Task statement. Filter the entries for the string "computer". Copy each line that has it.

Extracted records.
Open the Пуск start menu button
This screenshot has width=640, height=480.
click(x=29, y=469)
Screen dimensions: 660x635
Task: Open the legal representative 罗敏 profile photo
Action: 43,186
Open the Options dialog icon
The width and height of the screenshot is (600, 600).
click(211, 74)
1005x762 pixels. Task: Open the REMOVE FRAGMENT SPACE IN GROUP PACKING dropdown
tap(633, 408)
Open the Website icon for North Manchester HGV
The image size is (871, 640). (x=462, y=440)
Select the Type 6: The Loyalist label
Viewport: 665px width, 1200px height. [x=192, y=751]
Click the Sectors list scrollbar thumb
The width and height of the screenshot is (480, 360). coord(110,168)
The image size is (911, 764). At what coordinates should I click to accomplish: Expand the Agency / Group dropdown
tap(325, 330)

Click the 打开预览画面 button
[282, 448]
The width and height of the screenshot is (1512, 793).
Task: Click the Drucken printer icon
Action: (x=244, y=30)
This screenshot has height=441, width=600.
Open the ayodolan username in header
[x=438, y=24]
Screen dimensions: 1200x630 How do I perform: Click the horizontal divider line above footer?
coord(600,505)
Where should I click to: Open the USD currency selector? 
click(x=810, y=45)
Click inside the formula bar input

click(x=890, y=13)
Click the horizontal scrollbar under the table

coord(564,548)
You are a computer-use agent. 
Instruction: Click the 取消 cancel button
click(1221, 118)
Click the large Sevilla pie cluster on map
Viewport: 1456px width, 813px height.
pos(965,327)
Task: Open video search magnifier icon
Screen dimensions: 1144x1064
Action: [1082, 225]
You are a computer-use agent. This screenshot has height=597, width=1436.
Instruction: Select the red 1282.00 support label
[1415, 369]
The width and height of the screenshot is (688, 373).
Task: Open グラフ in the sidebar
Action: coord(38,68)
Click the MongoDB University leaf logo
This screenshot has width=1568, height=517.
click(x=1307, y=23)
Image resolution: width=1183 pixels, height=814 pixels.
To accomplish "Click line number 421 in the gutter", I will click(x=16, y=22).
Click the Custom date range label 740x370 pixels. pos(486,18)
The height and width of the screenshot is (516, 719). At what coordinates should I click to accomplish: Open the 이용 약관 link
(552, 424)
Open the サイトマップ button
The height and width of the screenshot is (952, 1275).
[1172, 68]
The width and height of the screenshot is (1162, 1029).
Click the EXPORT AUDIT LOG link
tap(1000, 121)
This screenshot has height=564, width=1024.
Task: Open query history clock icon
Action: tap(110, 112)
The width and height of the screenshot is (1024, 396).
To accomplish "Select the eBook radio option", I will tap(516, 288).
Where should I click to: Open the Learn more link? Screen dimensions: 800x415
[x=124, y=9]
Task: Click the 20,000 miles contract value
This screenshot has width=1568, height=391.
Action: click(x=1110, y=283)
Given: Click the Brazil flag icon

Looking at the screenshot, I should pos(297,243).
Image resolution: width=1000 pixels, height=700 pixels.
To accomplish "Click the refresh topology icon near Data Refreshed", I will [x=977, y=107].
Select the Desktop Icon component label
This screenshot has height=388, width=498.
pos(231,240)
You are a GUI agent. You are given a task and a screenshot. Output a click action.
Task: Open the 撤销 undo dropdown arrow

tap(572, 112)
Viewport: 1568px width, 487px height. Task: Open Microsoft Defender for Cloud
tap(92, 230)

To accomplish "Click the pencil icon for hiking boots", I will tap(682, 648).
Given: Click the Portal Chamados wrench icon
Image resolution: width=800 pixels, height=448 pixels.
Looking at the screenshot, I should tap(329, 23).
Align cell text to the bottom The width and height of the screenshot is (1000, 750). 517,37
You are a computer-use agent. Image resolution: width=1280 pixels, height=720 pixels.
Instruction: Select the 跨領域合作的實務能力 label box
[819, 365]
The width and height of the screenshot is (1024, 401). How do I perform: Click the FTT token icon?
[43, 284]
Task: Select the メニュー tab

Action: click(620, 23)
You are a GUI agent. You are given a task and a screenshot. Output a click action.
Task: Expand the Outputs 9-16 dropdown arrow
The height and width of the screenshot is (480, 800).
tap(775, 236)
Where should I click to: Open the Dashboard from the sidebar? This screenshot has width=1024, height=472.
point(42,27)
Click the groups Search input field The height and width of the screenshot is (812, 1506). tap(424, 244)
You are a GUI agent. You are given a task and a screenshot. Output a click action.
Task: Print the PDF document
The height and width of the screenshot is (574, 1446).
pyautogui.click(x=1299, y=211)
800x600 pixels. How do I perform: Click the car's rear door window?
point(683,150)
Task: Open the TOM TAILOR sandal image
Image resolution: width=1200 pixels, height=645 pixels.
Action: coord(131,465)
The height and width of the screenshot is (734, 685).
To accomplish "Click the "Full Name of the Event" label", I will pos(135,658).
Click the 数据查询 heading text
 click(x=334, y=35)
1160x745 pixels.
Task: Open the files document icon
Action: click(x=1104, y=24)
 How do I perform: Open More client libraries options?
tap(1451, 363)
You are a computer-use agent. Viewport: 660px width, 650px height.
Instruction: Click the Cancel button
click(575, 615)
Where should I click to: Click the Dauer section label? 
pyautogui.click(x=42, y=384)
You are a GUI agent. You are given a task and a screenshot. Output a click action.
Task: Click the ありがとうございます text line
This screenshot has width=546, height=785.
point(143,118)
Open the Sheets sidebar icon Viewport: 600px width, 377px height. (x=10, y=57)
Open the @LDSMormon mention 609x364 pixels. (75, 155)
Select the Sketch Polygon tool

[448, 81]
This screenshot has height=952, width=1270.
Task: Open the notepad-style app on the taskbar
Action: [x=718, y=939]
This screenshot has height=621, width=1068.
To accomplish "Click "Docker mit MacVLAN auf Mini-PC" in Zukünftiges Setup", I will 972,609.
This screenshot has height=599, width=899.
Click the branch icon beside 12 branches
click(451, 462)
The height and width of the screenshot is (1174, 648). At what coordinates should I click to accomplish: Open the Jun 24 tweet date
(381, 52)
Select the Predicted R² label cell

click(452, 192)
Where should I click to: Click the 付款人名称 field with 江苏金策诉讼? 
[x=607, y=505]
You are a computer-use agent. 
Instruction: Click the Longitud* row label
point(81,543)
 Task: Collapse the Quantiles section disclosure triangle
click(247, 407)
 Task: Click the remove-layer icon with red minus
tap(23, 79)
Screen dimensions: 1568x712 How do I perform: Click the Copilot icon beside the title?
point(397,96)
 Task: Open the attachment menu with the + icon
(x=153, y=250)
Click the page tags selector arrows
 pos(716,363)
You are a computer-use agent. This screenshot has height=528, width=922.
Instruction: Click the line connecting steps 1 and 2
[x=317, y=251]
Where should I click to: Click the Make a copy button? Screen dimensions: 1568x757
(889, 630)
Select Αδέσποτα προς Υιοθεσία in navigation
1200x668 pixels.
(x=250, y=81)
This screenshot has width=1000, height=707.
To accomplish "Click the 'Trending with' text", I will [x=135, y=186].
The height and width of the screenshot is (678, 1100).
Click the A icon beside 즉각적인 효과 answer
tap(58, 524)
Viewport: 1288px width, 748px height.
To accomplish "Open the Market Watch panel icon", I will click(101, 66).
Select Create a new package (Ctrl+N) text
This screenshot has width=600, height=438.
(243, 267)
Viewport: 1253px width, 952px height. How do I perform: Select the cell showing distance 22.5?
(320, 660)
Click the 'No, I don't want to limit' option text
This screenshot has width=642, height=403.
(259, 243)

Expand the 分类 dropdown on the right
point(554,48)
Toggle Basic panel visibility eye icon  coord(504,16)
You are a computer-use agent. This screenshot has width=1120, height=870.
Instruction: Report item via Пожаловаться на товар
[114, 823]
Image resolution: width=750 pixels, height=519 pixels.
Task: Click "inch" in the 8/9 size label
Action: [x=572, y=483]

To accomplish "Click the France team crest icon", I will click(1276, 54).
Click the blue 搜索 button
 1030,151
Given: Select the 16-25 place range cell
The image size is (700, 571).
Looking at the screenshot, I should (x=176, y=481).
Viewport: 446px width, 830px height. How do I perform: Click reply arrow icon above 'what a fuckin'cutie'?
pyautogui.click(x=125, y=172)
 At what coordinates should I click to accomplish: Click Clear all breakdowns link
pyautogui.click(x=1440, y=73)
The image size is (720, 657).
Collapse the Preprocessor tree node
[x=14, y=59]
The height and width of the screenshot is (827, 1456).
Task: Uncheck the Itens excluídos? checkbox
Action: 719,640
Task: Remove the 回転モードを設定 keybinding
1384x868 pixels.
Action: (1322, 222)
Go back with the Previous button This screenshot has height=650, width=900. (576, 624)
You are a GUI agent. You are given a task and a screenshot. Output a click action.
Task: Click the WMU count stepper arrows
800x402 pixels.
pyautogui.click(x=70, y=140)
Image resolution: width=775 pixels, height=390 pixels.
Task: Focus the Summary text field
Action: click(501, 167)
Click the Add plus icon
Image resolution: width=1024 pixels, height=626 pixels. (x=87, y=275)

Response for this exercise.
You are a computer-use agent. 
You are a computer-use agent. This screenshot has height=597, width=1436.
You are a computer-use agent. Image resolution: width=1280 pixels, height=720 pixels.
You are a computer-use agent. Viewport: 660px width, 650px height.
You are a computer-use agent. 
You are a computer-use agent. This screenshot has height=528, width=922.
You are a computer-use agent. This screenshot has width=1120, height=870.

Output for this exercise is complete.